| Work order |
Summarize the text on venous thromboembolism after colorectal cancer surgery in two sentences.

| Text segment |
_ _ _ _

Colorectal cancer (CRC) is a commonly occurring malignant tumor in the pelvis and abdomen. In 2018, its morbidity and mortality ranked third and second among malignant tumors globally and fifth among malignant tumors in Taiwan, with an annually increasing incidence rate.⁶ Surgery is the standard treatment for patients with CRC. Iversen et al reported that the prevalence of postoperative DVT was about 20% in patients undergoing radical resection of CRC.⁷ At the same time, the incidence of PE after colorectal surgery was 4 times than that associated with other surgeries.⁸

VTE can be effectively prevented by drug or non-drug methods.^9,10 The guidelines recommend that physical processes and anticoagulant therapy should be used for hospitalized patients with a high risk of VTE to prevent its occurrence. However, bleeding complications associated with anticoagulant therapy are common in cancer patients,¹¹ and the potential harm associated with thromboprophylaxis may outweigh the benefits in patients at lower risk for VTE.¹² Therefore, antithrombotic therapy should be stratified according to risk in order to benefit more high-risk patients. Stratification of VTE risk establishing a predictive model in clinical practice may be 1 solution.

Although many VTE scoring tools are used clinically, including the Caprini score,¹³ which is suitable for surgical patients; the Khorana score¹⁴ and COMPASS-CAT,¹⁵ which is ideal for outpatient cancer patients; the PROTECHT score,¹⁶ which is suitable for chemotherapy patients; and the Padua score,¹⁷ which is perfect for hospital inpatients. Still none of the available scoring methods are specific to cancer surgery patients. Currently, no simple, rapid, and effective VTE risk assessment tool is available for Chinese patients undergoing CRC surgery. Therefore, this study aimed to retrospectively analyze the potential risk factors for postoperative VTE in patients undergoing radical resection for CRC, evaluate the effects on morbidity and mortality, and construct and validate a predictive model for VTE risk.

_ _ _ _

| Provided information |
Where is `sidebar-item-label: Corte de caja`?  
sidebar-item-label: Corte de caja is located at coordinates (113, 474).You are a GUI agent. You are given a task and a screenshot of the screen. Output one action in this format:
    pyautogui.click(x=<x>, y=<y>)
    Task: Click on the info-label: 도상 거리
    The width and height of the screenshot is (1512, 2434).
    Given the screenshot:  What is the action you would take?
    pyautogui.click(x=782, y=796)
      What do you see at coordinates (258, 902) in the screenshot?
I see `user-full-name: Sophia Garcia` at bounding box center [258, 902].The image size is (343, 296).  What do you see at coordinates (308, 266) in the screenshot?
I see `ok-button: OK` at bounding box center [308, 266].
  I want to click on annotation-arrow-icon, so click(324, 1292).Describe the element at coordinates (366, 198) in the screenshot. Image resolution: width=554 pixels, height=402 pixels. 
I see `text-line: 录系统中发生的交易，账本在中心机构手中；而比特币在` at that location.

_ _ _ _

| Expected answer |
Surgery is the standard treatment for colorectal cancer, and afterward about 20% of patients undergoing radical resection develop deep vein thrombosis, while pulmonary embolism occurs four times as often as after other surgeries. Because anticoagulant prophylaxis carries bleeding risks and no existing scoring tool is specific to cancer surgery patients, the study set out to analyze risk factors for postoperative venous thromboembolism in patients undergoing radical resection for colorectal cancer and to construct and validate a predictive model for that risk.